▸ INPUT DATA
=======

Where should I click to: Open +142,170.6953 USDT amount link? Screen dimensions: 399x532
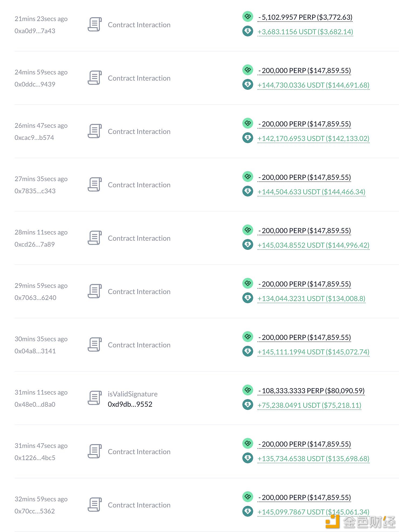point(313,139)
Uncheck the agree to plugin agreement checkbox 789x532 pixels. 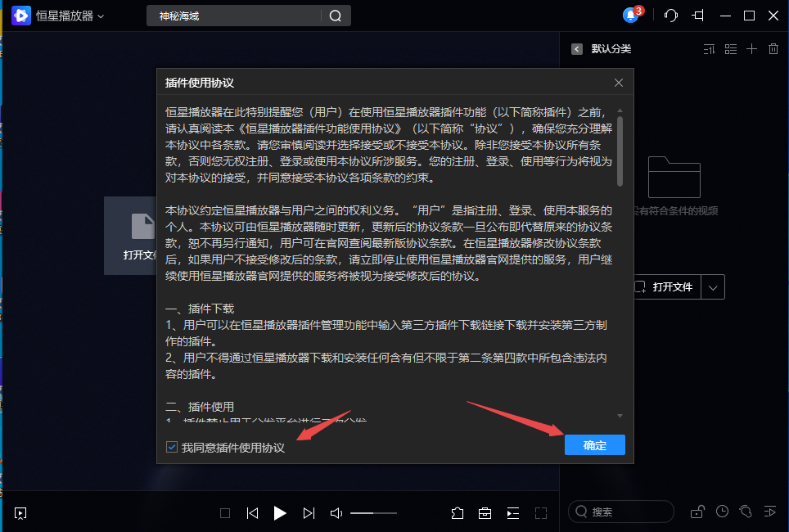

=======

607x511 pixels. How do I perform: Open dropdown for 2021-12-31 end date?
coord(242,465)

=======

▸ REQUIREMENT
Everything from the line with "Where should I" down to the line with "Uncheck the agree" in the data above should be copied exactly, with both end lines kept and the pictures left out.

▸ TASK RESULT
Where should I click to: Open +142,170.6953 USDT amount link? Screen dimensions: 399x532
point(313,139)
Uncheck the agree to plugin agreement checkbox 789x532 pixels. 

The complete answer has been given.